Face aux frappes iraniennes, 12 pays s’accordent sur un principe de défense validé par l’ONU

Alors que la guerre entre les États-Unis, Israël et l’Iran entre dans sa quatrième semaine, les ministres des Affaires étrangères de douze pays arabes et musulmans se sont réunis d’urgence à Riyad, en Arabie Saoudite. Cette réunion intervient en réponse à la multiplication des frappes iraniennes visant des infrastructures stratégiques dans la région.
Les négociations de mercredi se sont déroulées dans un climat de haute tension. Téhéran a récemment ciblé plusieurs installations énergétiques en Arabie saoudite, aux Émirats arabes unis et au Qatar. Selon la chaîne Al Jazeera, ces opérations constituent une réponse directe à la frappe israélienne contre le champ gazier de South Pars, la plus grande source d’énergie de l’Iran. Cette séquence intervient dans une semaine marquée par les assassinats de hauts responsables iraniens par Israël, dont Ali Larijani, le commandant paramilitaire Basij Gholamreza Soleimani et le chef du renseignement Esmail Khatib.

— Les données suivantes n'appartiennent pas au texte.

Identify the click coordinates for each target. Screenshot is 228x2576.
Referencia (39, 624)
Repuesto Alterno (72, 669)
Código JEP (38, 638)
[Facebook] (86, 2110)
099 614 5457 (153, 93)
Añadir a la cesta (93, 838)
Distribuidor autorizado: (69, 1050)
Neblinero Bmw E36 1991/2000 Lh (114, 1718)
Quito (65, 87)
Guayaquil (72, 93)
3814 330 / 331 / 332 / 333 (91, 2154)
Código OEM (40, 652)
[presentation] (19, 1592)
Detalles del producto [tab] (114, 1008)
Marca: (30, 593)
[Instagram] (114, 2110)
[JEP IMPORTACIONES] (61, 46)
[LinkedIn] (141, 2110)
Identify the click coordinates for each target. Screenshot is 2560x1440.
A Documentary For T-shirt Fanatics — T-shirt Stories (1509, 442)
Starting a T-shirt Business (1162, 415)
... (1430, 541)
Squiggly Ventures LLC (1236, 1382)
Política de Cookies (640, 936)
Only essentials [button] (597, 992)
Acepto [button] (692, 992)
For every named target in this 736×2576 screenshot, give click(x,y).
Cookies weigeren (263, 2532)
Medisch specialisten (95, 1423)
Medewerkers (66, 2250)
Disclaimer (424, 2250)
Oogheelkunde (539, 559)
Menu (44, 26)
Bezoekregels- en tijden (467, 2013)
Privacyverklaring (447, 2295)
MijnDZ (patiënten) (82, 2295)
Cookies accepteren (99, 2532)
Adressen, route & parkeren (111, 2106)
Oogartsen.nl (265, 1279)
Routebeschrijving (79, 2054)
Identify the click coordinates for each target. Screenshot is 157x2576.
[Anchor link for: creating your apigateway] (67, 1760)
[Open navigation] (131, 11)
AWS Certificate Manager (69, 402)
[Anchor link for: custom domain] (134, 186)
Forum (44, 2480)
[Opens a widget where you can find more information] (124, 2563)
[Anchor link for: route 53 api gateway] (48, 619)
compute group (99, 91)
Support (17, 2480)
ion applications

À l’issue de la réunion, une déclaration commune a été publiée jeudi par les représentants du Qatar, de l’Azerbaïdjan, de Bahreïn, de l’Égypte, de la Jordanie, du Koweït, du Liban, du Pakistan, de l’Arabie saoudite, de la Syrie, de la Turquie et des Émirats arabes unis. Ces États ont condamné les attaques iraniennes de missiles balistiques et de drones qui ont touché des zones résidentielles, des usines de dessalement, des sites pétroliers et des emprises diplomatiques. Face à cette situation, ces douze nations s’appuient désormais explicitement sur l’article 51 de la Charte des Nations Unies pour affirmer le droit des États à se défendre.
Les diplomates ont également dénoncé les attaques israéliennes au Liban et la politique expansionniste d’Israël dans la région. Au Liban, les frappes israéliennes ont causé la mort d’au moins 968 personnes en moins de trois semaines, parallèlement à une invasion terrestre dans le sud du pays.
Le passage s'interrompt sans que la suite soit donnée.